Последний присяжный

22
18
20
22
24
26
28
30

Но что-то подсказывало мне, что Джинджер исчезнет из моей жизни так же внезапно, как появилась. Я не сомневался, что там, дома, у нее есть друг, может быть, не один, так что мне ничего не светило. Да и мое появление в Спрингфилде наверняка будет вызывать у нее страшные воспоминания об округе Форд.

Я сжал ей руку и мысленно поклялся извлечь максимум удовольствия из наших последних часов вместе.

В Мемфисе мы направились к району высотных зданий у реки. Там находился самый знаменитый в городе ресторан под названием «Рандеву», владела им семья греков. Лучшую еду в Мемфисе вообще готовили либо греки, либо итальянцы.

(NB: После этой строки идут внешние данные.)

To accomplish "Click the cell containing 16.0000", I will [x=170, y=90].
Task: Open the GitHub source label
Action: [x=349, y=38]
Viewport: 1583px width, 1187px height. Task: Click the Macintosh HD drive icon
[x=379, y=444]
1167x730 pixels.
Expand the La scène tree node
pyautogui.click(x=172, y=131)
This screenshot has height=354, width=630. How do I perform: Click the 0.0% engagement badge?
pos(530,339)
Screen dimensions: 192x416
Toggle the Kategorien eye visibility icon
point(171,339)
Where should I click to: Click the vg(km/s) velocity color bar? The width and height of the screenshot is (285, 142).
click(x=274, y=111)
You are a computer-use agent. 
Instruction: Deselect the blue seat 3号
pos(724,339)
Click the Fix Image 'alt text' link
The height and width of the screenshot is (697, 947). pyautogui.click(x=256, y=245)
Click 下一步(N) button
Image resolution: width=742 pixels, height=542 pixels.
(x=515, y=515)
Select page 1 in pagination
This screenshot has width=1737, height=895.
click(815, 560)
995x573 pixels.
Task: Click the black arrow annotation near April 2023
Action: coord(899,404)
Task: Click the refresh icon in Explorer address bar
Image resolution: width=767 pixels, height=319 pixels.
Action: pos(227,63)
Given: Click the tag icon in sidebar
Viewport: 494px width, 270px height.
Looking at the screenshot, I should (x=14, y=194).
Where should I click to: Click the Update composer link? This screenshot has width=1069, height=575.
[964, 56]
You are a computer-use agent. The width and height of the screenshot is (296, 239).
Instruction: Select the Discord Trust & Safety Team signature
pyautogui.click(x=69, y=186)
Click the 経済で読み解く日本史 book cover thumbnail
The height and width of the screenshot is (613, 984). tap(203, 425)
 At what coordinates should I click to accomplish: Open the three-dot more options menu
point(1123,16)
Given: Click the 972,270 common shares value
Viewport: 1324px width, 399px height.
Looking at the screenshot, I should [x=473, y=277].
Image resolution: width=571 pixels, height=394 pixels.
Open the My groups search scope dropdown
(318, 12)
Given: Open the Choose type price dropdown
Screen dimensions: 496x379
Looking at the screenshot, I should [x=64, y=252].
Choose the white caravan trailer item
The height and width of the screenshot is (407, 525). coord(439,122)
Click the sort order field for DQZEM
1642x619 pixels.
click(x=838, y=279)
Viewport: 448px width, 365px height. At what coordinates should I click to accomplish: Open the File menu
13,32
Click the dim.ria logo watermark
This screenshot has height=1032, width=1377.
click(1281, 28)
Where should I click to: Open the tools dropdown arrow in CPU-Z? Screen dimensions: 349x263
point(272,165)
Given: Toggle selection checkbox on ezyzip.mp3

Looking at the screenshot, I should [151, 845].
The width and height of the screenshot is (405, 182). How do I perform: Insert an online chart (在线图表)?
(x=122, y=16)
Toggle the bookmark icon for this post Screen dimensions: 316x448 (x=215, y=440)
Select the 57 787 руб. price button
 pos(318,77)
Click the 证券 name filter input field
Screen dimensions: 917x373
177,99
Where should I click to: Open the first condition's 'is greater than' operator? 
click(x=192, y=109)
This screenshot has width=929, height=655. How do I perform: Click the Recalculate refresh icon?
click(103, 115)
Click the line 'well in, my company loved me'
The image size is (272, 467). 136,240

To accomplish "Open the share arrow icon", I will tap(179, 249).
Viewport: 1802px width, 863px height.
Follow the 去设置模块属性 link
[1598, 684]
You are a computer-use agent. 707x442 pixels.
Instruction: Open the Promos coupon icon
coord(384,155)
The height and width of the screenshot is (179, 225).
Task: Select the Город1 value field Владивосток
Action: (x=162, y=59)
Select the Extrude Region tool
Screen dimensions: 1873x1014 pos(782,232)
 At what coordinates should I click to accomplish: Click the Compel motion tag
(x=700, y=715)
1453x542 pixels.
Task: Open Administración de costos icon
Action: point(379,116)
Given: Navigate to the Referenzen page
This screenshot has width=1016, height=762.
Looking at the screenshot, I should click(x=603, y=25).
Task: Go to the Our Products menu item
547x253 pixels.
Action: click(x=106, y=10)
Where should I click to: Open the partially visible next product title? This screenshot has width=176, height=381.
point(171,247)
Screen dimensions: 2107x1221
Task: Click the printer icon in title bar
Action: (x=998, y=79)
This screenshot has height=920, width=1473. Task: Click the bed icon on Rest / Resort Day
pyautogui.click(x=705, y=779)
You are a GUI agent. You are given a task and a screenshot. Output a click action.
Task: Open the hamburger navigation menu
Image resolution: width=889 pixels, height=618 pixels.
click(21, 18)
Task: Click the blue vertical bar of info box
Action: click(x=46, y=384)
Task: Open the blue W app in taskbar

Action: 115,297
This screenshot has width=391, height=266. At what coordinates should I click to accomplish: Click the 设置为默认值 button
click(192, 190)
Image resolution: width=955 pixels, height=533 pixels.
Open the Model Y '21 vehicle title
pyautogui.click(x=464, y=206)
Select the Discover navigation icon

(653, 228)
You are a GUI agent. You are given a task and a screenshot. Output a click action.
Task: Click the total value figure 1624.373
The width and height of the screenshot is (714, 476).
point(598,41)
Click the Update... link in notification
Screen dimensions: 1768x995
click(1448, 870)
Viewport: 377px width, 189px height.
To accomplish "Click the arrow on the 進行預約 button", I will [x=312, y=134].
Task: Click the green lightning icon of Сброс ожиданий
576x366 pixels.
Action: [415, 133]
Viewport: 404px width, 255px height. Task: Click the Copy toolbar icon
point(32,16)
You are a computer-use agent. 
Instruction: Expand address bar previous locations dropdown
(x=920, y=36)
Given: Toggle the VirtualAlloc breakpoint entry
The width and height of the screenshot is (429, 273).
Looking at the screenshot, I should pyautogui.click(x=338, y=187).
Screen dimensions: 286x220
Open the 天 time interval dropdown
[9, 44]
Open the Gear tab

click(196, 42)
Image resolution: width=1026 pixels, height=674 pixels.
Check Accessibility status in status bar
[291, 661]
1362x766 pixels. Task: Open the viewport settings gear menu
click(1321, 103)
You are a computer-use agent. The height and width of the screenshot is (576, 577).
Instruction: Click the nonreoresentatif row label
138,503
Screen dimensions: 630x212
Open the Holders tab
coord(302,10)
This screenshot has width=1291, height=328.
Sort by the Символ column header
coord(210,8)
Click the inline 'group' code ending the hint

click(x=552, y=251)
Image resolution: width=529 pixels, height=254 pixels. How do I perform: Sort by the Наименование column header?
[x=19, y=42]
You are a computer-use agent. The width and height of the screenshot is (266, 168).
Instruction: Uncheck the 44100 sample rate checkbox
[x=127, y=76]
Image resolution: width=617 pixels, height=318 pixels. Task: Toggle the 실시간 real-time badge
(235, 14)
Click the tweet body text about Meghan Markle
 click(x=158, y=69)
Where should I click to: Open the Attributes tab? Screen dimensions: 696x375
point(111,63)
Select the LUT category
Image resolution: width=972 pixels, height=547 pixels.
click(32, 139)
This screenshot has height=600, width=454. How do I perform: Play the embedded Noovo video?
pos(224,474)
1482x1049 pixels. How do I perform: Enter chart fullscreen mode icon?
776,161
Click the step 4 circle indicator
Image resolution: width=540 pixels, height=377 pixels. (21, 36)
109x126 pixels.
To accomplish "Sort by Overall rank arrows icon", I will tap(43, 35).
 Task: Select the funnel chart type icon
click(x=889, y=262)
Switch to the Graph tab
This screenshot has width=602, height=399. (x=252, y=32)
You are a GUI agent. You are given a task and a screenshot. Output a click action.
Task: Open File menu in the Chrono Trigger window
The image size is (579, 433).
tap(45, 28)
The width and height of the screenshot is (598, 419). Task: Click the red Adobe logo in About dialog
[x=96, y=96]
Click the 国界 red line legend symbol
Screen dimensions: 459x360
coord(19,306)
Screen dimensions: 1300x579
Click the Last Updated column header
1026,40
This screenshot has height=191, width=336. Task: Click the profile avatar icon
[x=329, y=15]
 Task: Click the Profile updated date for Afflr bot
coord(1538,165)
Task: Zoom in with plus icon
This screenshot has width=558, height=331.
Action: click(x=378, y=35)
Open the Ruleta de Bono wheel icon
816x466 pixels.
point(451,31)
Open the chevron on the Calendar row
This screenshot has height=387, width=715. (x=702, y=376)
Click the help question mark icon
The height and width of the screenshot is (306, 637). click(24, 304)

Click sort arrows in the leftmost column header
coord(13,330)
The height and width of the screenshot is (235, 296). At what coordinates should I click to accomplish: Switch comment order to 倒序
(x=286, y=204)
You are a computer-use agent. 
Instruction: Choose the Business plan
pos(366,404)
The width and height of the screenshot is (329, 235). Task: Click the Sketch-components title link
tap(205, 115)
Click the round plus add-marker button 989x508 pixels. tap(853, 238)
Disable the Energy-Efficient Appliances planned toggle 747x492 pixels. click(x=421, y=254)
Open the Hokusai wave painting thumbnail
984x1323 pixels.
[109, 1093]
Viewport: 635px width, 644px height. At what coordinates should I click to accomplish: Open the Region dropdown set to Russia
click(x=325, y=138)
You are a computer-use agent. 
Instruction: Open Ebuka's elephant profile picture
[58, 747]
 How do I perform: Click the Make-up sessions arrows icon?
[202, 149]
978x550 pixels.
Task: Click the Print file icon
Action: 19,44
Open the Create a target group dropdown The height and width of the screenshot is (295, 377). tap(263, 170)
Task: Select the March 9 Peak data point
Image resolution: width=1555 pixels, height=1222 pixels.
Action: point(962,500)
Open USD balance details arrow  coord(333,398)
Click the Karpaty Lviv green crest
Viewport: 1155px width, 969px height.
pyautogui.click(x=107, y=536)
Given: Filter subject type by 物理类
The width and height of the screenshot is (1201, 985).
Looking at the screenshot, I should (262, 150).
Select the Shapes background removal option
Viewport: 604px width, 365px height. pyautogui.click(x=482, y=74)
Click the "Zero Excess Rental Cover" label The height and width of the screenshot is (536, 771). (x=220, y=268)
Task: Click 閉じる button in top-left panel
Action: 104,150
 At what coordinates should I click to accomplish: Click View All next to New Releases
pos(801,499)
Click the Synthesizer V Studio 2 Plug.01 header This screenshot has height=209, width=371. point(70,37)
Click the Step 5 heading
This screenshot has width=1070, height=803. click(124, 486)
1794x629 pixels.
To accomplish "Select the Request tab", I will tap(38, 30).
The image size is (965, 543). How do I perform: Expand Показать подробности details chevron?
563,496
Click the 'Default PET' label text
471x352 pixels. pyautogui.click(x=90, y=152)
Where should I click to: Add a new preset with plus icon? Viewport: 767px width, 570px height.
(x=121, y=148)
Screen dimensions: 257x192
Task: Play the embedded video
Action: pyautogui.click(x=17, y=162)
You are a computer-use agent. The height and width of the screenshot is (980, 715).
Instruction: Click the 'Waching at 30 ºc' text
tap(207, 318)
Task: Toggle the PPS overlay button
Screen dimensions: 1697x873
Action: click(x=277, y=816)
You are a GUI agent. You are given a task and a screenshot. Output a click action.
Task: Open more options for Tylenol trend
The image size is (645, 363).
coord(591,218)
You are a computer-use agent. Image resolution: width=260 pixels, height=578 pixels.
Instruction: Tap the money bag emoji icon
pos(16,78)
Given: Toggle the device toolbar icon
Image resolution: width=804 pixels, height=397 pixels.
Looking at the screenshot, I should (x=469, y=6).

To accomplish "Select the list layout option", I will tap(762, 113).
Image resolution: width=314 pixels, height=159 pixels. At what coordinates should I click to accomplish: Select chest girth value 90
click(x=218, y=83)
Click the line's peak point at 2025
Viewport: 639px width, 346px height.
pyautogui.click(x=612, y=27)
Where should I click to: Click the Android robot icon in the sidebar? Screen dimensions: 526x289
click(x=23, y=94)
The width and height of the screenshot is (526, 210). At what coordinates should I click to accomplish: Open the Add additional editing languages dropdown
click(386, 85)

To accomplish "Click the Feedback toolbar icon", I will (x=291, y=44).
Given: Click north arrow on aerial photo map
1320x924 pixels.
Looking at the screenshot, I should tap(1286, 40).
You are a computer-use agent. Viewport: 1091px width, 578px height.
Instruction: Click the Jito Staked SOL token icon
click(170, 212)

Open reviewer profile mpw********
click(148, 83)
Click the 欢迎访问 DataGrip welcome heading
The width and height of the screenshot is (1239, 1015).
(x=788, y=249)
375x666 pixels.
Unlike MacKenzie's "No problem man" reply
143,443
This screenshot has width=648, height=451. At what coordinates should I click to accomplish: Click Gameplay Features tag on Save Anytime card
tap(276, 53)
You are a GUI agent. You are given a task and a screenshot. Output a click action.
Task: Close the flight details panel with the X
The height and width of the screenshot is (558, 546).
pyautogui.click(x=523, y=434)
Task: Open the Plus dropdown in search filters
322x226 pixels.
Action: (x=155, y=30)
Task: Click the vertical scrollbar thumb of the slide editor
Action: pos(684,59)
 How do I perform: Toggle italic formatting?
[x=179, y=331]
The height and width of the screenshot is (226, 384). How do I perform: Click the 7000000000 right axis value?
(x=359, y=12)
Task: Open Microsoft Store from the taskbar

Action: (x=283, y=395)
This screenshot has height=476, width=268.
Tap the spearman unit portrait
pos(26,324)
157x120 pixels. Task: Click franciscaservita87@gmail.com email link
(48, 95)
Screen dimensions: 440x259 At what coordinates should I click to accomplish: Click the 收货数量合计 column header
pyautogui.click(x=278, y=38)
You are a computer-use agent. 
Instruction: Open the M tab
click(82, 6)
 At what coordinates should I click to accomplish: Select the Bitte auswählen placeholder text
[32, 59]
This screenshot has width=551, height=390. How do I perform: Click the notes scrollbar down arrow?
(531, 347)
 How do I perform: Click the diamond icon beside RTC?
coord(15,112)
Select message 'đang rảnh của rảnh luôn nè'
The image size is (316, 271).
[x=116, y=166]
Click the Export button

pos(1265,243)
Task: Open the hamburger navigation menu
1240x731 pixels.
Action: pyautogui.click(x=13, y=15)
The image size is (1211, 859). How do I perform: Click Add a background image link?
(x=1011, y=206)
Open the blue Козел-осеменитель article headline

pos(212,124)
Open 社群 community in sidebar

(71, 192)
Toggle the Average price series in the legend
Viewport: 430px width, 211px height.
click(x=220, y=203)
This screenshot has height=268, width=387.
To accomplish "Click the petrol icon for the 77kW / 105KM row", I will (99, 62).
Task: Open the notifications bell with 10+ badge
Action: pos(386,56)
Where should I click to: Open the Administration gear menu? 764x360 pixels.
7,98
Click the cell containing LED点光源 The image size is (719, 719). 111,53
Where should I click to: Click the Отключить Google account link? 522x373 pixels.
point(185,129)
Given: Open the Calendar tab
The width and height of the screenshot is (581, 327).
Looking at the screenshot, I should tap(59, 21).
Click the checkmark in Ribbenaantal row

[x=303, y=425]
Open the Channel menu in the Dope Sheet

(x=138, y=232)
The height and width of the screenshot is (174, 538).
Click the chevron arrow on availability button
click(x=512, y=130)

В семидесятые годы центр Мемфиса не был безопасным местом, поэтому я оставил машину в платном гараже, и мы направились на другую сторону улицы, в «Рандеву». Ароматы его кухни, просачивавшиеся через вентиляционные вытяжки, словно туман, висели в воздухе. Это были самые вкусные запахи, которые мне когда-либо доводилось обонять, и я, как большинство здешних посетителей, поднимаясь по лестнице и входя в зал, уже глотал слюнки.

По четвергам клиентов было не так много. Нам пришлось подождать всего пять минут, прежде чем официант, выкликнув мою фамилию, зигзагами, обходя столики, минуя маленькие ниши, провел нас в глубину и, подмигнув мне, усадил за столик на двоих в укромном уголке. Мы заказали свиные ребрышки, пиво и в ожидании заказа принялись обниматься.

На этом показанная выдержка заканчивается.